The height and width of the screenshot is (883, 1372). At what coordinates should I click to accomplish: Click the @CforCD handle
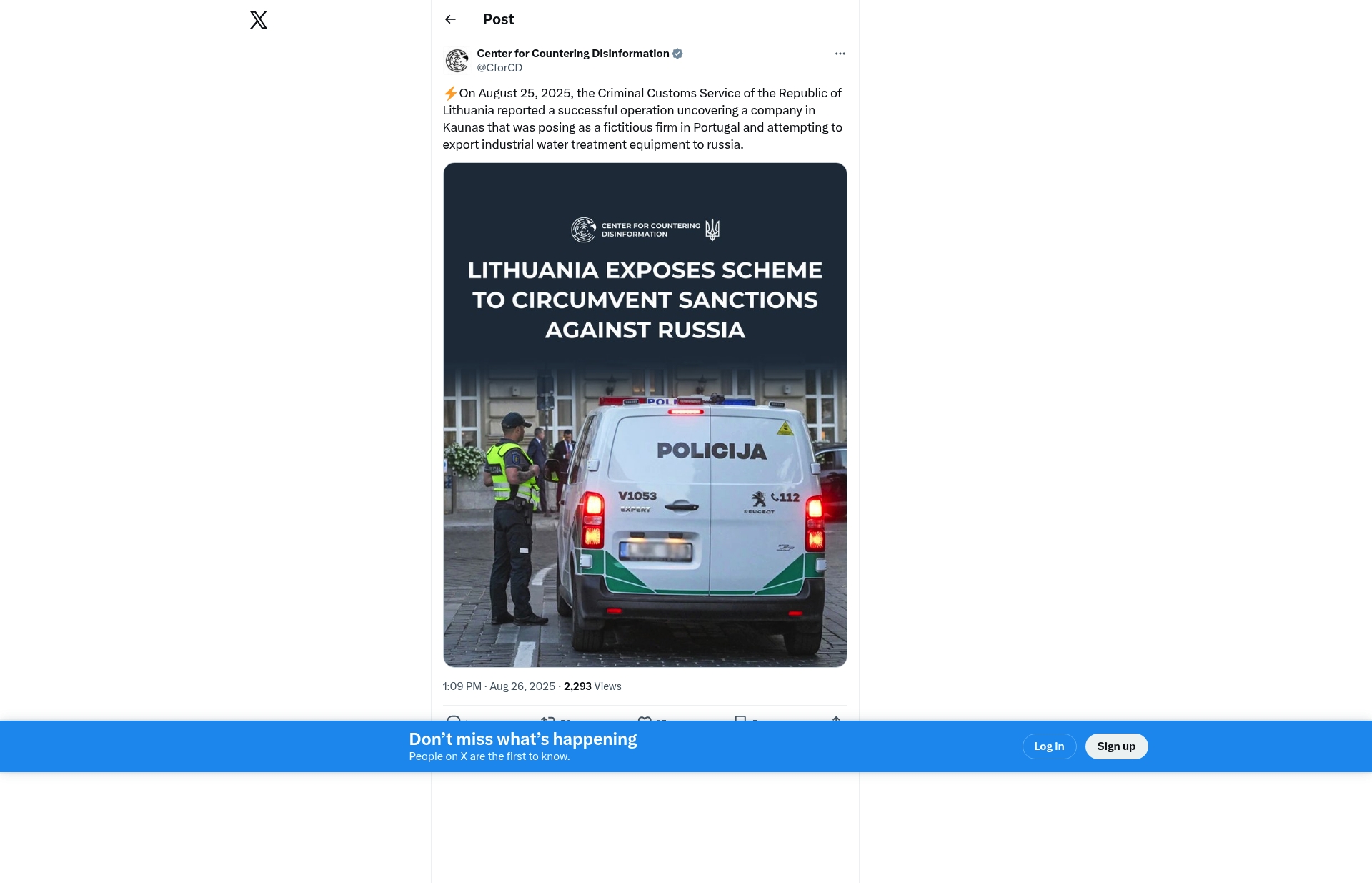(x=499, y=68)
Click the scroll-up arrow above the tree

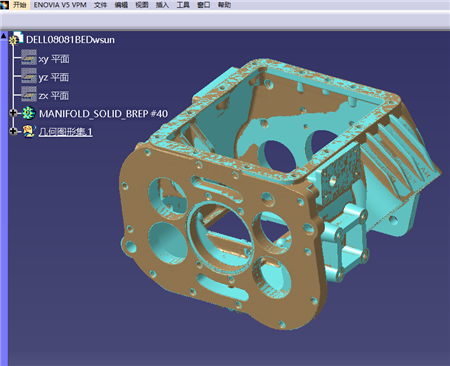(x=3, y=35)

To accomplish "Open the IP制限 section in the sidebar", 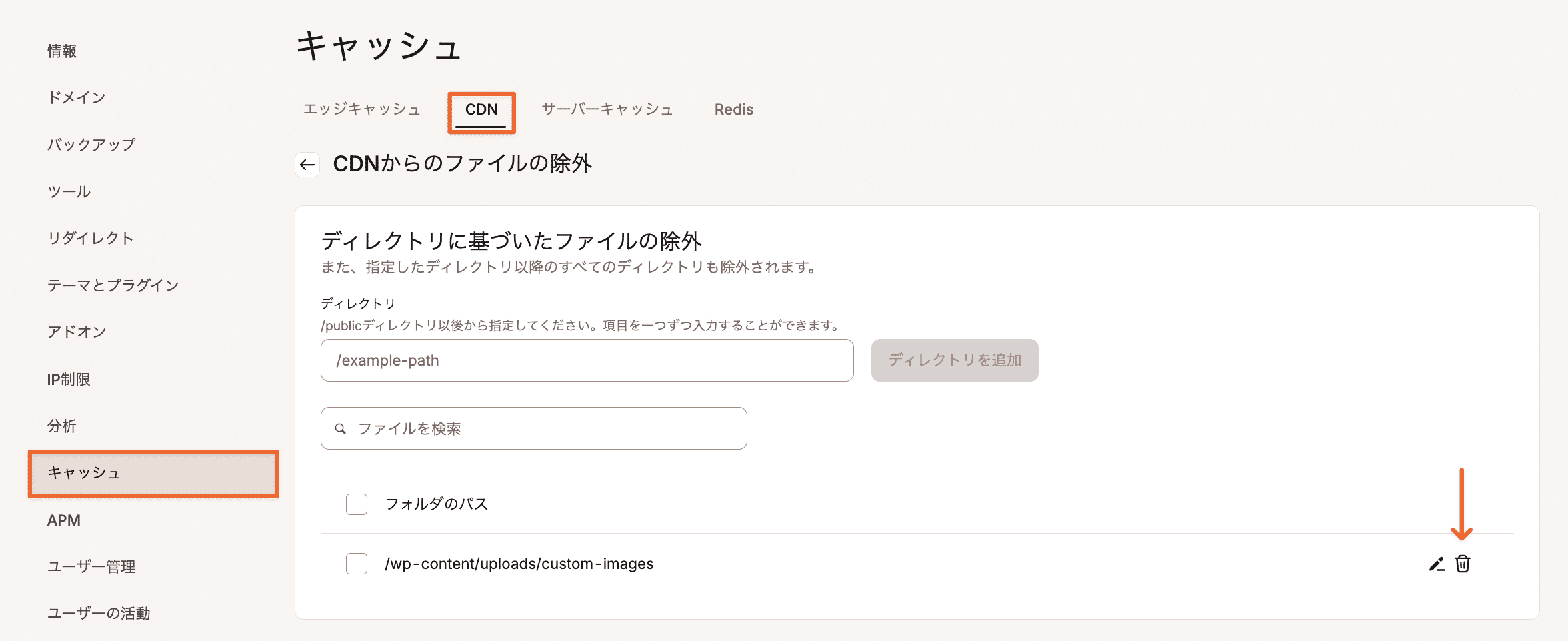I will click(69, 379).
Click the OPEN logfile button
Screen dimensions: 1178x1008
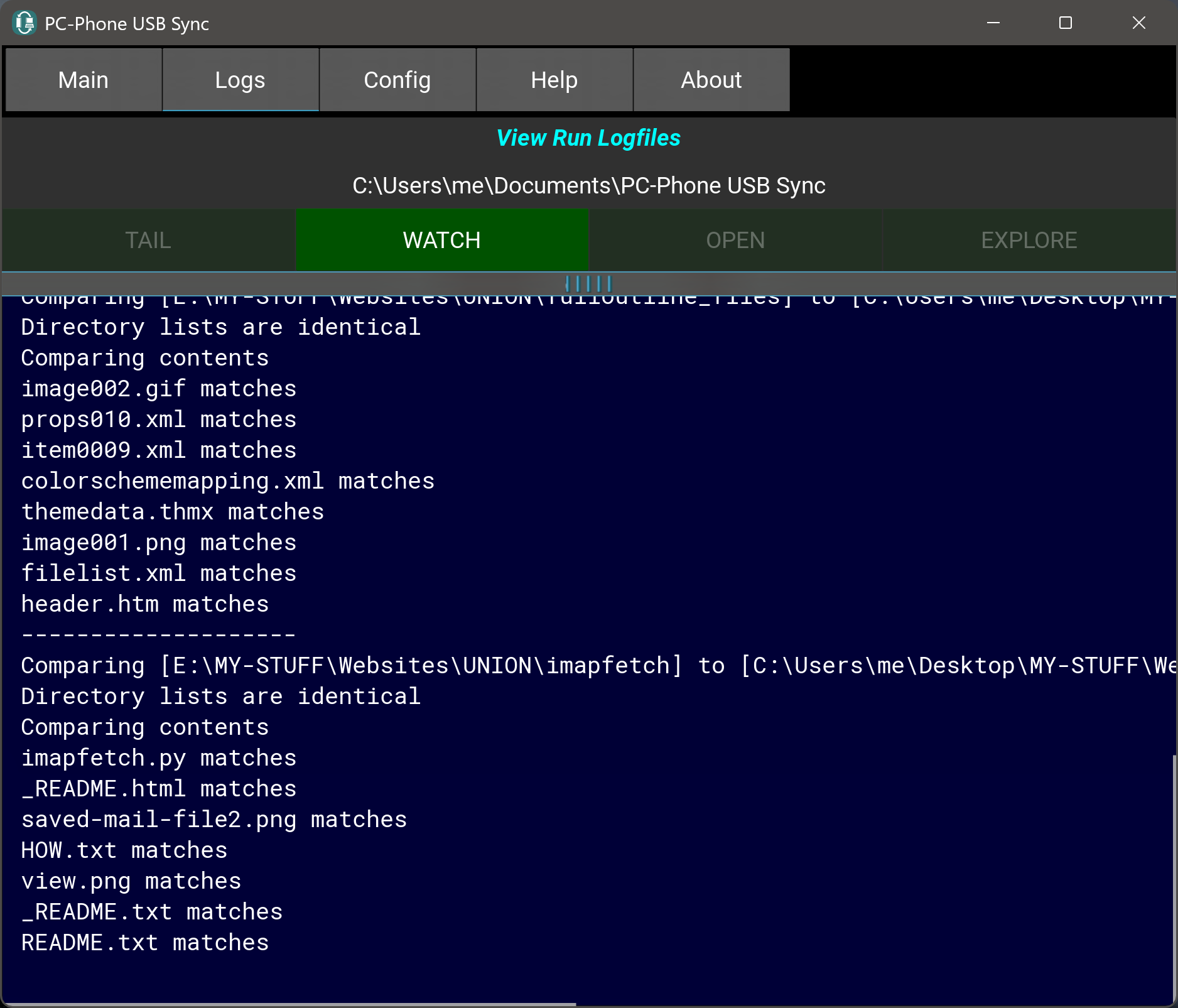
━━━━
- WHAT IS NEEDED -
Copy out the material from the line containing "Click the OPEN logfile button" through the end, both ends included, and leave the pictures out.

- WRITTEN ANSWER -
Click the OPEN logfile button
Screen dimensions: 1178x1008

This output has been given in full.